Cisco Router Global Commands

Here is some follow-up to my previous post on Interface level commands. Here are some to consider for global config mode.

  1. no ip source-route – Source routing allows a packet to specify how it should be routed through a network instead of following the routers designated by the internal network’s routing protocols.
  2. no service tcp-small-servers – These services include the echo, discard, daytime, and chargen services. These services rarely serve any purpose on a modern network and should be disabled on all routers.
  3. no service udp-small-servers– These services include the echo, discard, daytime, and chargen services. These are old school services rarely of any use modern network.
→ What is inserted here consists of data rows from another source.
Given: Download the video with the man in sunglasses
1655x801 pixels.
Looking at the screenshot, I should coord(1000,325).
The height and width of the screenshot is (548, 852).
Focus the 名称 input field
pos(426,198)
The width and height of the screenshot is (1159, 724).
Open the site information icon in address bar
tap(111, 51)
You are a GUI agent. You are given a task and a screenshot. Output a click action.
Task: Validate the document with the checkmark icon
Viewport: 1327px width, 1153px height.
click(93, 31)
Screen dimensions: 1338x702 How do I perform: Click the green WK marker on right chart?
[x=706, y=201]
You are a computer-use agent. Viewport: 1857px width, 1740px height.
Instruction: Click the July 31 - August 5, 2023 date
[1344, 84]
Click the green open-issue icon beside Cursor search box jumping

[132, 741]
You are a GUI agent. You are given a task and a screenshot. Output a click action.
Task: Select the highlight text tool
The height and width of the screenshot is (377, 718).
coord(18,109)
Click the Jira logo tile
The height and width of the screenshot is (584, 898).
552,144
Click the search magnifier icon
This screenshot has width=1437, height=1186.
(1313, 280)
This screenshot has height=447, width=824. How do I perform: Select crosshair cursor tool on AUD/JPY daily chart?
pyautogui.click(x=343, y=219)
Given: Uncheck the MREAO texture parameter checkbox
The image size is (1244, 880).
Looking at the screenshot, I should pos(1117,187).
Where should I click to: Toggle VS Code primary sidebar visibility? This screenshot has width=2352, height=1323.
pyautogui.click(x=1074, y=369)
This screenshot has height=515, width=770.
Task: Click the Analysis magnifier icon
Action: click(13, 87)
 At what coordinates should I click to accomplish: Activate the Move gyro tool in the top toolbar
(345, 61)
  4. no ip finger – The finger service can allow remote users to find out who is logged into the router. Usernames are not something you want to easily give away.
  5. service password-encryption – This ensures passwords are not saved in the configuration unencrypted.
  6. security passwords min-length 10 [Starting IOS 12.3(1)] – This requires local passwords to be minimum ten characters in length.
  7. no service password-recovery – This option should only be used for network equipment in sites where there is not a high level of physical security or on site IT staff. Secondary warehouses, sales offices or remote distribution sites are examples of such locations. It prevents any manual password bypass of network hardware without wiping the existing configuration.
  8. security authentication failure rate 5 log – This causes a 15 second authentication delay after 5 attempts and sends a syslog alert message.
  9. login delay 15 [Starting IOS 12.3(4)T] – This causes a 15 second delay between successive login attempts. This reduces effectiveness of dictionary login attacks.
  10. login block-for 120 attempts 10 [Starting IOS 12.3(4)T] – This will block the next login attempt for 120 seconds if 10 failed attempts occur consecutively. This reduces the effectiveness of dictionary login attacks.
  11. banner motd – A login warning banner should be in use on all network devices that support it. It may be customized to be acceptable for a given country.